● DESCRIPTION OF THE TASK:
Set down all of the data exactly as it appears.

--- START ---

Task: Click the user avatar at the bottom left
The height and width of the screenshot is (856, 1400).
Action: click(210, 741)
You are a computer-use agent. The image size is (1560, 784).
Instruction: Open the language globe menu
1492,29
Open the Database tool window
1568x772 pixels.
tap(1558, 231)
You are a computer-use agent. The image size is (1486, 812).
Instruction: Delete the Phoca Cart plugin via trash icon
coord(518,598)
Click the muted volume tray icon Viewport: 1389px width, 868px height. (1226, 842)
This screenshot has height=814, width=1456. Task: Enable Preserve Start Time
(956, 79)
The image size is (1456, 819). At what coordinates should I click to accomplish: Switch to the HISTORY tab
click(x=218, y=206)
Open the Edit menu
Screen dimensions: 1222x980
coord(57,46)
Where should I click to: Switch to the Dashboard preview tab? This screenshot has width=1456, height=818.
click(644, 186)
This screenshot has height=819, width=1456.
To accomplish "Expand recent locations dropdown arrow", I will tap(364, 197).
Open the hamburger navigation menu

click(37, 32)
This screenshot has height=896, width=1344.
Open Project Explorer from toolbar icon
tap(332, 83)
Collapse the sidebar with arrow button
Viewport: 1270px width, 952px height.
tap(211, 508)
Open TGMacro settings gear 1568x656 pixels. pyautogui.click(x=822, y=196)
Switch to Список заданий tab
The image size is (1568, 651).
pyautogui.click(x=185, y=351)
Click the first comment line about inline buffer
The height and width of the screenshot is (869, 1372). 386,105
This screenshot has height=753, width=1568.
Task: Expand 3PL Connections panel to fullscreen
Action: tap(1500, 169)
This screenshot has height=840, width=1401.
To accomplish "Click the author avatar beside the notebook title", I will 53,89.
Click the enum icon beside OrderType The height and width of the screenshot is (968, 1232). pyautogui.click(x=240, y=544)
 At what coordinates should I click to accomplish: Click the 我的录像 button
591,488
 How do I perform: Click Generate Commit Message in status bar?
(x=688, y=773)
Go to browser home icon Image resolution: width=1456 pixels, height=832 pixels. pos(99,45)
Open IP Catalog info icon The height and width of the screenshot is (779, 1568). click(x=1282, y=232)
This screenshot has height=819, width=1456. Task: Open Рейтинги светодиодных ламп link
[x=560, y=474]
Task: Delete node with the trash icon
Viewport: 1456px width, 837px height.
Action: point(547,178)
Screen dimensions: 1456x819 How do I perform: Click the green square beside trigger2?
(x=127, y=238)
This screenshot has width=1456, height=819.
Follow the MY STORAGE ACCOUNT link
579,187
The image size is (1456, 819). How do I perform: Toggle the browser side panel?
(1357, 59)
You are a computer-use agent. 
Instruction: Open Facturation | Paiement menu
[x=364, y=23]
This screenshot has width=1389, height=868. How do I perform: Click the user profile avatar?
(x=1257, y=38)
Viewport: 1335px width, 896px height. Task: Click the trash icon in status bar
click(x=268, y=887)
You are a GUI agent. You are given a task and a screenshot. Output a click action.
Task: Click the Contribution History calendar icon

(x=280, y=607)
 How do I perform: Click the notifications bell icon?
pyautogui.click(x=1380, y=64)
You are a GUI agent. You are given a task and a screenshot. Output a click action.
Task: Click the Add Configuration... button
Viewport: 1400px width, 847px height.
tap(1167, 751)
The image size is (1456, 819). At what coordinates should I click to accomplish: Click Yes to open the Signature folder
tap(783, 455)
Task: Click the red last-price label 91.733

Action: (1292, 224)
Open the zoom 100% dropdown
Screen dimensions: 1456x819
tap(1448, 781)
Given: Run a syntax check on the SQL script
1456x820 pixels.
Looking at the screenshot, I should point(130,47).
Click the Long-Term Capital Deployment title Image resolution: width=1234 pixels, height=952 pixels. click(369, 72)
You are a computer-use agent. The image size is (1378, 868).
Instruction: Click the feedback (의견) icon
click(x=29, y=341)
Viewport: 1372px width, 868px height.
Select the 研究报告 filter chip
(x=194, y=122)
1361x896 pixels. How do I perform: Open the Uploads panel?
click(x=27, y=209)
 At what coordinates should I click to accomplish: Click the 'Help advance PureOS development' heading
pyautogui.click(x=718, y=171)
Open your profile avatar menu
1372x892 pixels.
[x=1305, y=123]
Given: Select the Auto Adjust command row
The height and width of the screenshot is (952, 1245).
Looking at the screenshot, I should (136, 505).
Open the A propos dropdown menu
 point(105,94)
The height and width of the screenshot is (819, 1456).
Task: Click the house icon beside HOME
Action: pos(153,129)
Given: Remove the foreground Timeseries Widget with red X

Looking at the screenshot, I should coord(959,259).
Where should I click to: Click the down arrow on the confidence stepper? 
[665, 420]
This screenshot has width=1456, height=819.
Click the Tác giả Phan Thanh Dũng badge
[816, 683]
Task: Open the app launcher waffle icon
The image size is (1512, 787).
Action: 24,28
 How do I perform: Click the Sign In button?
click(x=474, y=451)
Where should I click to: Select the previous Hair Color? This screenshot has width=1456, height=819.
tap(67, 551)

--- END ---

● EXERCISE ANSWER:
Task: Click the user avatar at the bottom left
The height and width of the screenshot is (856, 1400).
Action: click(210, 741)
You are a computer-use agent. The image size is (1560, 784).
Instruction: Open the language globe menu
1492,29
Open the Database tool window
1568x772 pixels.
tap(1558, 231)
You are a computer-use agent. The image size is (1486, 812).
Instruction: Delete the Phoca Cart plugin via trash icon
coord(518,598)
Click the muted volume tray icon Viewport: 1389px width, 868px height. (1226, 842)
This screenshot has height=814, width=1456. Task: Enable Preserve Start Time
(956, 79)
The image size is (1456, 819). At what coordinates should I click to accomplish: Switch to the HISTORY tab
click(x=218, y=206)
Open the Edit menu
Screen dimensions: 1222x980
coord(57,46)
Where should I click to: Switch to the Dashboard preview tab? This screenshot has width=1456, height=818.
click(644, 186)
This screenshot has height=819, width=1456.
To accomplish "Expand recent locations dropdown arrow", I will tap(364, 197).
Open the hamburger navigation menu

click(37, 32)
This screenshot has height=896, width=1344.
Open Project Explorer from toolbar icon
tap(332, 83)
Collapse the sidebar with arrow button
Viewport: 1270px width, 952px height.
tap(211, 508)
Open TGMacro settings gear 1568x656 pixels. pyautogui.click(x=822, y=196)
Switch to Список заданий tab
The image size is (1568, 651).
pyautogui.click(x=185, y=351)
Click the first comment line about inline buffer
The height and width of the screenshot is (869, 1372). 386,105
This screenshot has height=753, width=1568.
Task: Expand 3PL Connections panel to fullscreen
Action: tap(1500, 169)
This screenshot has height=840, width=1401.
To accomplish "Click the author avatar beside the notebook title", I will 53,89.
Click the enum icon beside OrderType The height and width of the screenshot is (968, 1232). pyautogui.click(x=240, y=544)
 At what coordinates should I click to accomplish: Click the 我的录像 button
591,488
 How do I perform: Click Generate Commit Message in status bar?
(x=688, y=773)
Go to browser home icon Image resolution: width=1456 pixels, height=832 pixels. pos(99,45)
Open IP Catalog info icon The height and width of the screenshot is (779, 1568). click(x=1282, y=232)
This screenshot has height=819, width=1456. Task: Open Рейтинги светодиодных ламп link
[x=560, y=474]
Task: Delete node with the trash icon
Viewport: 1456px width, 837px height.
Action: point(547,178)
Screen dimensions: 1456x819 How do I perform: Click the green square beside trigger2?
(x=127, y=238)
This screenshot has width=1456, height=819.
Follow the MY STORAGE ACCOUNT link
579,187
The image size is (1456, 819). How do I perform: Toggle the browser side panel?
(1357, 59)
You are a computer-use agent. 
Instruction: Open Facturation | Paiement menu
[x=364, y=23]
This screenshot has width=1389, height=868. How do I perform: Click the user profile avatar?
(x=1257, y=38)
Viewport: 1335px width, 896px height. Task: Click the trash icon in status bar
click(x=268, y=887)
You are a GUI agent. You are given a task and a screenshot. Output a click action.
Task: Click the Contribution History calendar icon

(x=280, y=607)
 How do I perform: Click the notifications bell icon?
pyautogui.click(x=1380, y=64)
You are a GUI agent. You are given a task and a screenshot. Output a click action.
Task: Click the Add Configuration... button
Viewport: 1400px width, 847px height.
tap(1167, 751)
The image size is (1456, 819). At what coordinates should I click to accomplish: Click Yes to open the Signature folder
tap(783, 455)
Task: Click the red last-price label 91.733

Action: (1292, 224)
Open the zoom 100% dropdown
Screen dimensions: 1456x819
tap(1448, 781)
Given: Run a syntax check on the SQL script
1456x820 pixels.
Looking at the screenshot, I should point(130,47).
Click the Long-Term Capital Deployment title Image resolution: width=1234 pixels, height=952 pixels. click(369, 72)
You are a computer-use agent. The image size is (1378, 868).
Instruction: Click the feedback (의견) icon
click(x=29, y=341)
Viewport: 1372px width, 868px height.
Select the 研究报告 filter chip
(x=194, y=122)
1361x896 pixels. How do I perform: Open the Uploads panel?
click(x=27, y=209)
 At what coordinates should I click to accomplish: Click the 'Help advance PureOS development' heading
pyautogui.click(x=718, y=171)
Open your profile avatar menu
1372x892 pixels.
[x=1305, y=123]
Given: Select the Auto Adjust command row
The height and width of the screenshot is (952, 1245).
Looking at the screenshot, I should (136, 505).
Open the A propos dropdown menu
 point(105,94)
The height and width of the screenshot is (819, 1456).
Task: Click the house icon beside HOME
Action: pos(153,129)
Given: Remove the foreground Timeseries Widget with red X

Looking at the screenshot, I should coord(959,259).
Where should I click to: Click the down arrow on the confidence stepper? 
[665, 420]
This screenshot has width=1456, height=819.
Click the Tác giả Phan Thanh Dũng badge
[816, 683]
Task: Open the app launcher waffle icon
The image size is (1512, 787).
Action: 24,28
 How do I perform: Click the Sign In button?
click(x=474, y=451)
Where should I click to: Select the previous Hair Color? This screenshot has width=1456, height=819.
tap(67, 551)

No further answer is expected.